For more info about jobs, see http://www.concrete5.org/documentation/developers/system/jobs/ . To run from a cron job, see http://www.concrete5.org/documentation/how-tos/developers/how-to-run-certain-jobs-via-cron/ .
It looks like you've got the code to generate the answers, and put it into an array, but you might want to look at something like https://github.com/concrete5/concrete5/blob/master/web/concrete/core/controllers/blocks/form_statistics.php#L32 . I'm not positive that's exactly what you need, but I do know that the dashboard page builds that answers table for you, so the code clearly exists somewhere.

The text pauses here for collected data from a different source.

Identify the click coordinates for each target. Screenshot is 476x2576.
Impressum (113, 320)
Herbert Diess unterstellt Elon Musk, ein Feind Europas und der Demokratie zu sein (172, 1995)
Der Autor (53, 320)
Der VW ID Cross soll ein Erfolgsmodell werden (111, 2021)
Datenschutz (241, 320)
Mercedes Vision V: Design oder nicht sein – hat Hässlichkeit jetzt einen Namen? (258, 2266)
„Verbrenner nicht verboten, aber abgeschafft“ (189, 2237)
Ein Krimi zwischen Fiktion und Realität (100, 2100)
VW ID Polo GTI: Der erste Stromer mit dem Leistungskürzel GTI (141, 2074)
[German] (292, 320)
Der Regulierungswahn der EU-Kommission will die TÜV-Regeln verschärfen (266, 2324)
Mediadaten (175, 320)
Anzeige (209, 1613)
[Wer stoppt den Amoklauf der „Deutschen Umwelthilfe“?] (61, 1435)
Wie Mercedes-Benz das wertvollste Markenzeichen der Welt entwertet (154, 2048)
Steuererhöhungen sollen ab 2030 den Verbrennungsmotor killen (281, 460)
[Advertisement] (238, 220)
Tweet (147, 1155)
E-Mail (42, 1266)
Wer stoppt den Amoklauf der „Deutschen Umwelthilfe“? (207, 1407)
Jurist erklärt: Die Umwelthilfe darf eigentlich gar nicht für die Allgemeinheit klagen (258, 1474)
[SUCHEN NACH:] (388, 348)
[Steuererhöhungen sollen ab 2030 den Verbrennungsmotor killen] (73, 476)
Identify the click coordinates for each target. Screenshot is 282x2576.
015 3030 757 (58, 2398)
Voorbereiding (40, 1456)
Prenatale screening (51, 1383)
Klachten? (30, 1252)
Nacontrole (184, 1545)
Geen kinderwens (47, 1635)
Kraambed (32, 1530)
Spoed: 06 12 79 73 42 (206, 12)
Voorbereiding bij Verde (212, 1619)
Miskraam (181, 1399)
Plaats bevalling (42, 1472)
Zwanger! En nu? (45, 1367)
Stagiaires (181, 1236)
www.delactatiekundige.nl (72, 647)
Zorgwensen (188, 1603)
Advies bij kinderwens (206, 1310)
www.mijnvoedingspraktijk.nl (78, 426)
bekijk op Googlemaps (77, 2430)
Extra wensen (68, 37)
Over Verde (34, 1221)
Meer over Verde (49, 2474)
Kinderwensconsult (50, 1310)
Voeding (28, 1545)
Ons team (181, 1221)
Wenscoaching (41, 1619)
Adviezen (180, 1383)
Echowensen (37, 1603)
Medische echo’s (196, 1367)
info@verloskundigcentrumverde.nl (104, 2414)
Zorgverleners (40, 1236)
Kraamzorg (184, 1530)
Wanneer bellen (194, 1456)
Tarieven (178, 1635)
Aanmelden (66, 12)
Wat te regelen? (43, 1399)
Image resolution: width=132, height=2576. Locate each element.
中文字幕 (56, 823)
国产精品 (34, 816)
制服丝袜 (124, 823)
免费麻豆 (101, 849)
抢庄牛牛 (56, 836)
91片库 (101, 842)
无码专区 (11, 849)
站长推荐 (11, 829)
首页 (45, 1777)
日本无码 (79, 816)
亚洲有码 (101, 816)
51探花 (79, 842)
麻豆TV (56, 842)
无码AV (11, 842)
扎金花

Finally, to create an excel file, elsewhere c5 uses the "put it into a table and call it .xls" method, which works with excel and open office. I'm not sure exactly what you mean by "having issues setting it as Excel", but it sounds like this is your issue at the moment. If something is getting saved to the file, then you should post the file contents and you/we can work backwards as to what is causing the issue. It's probably just misformatted HTML or something.
Finally, to send the email, you can use the Mail Helper, but that doesn't currently allow for attachments (there's a pull request in github that does, and that you could use to override the mail helper with). Typically, the "best practice" would be to send it as a link.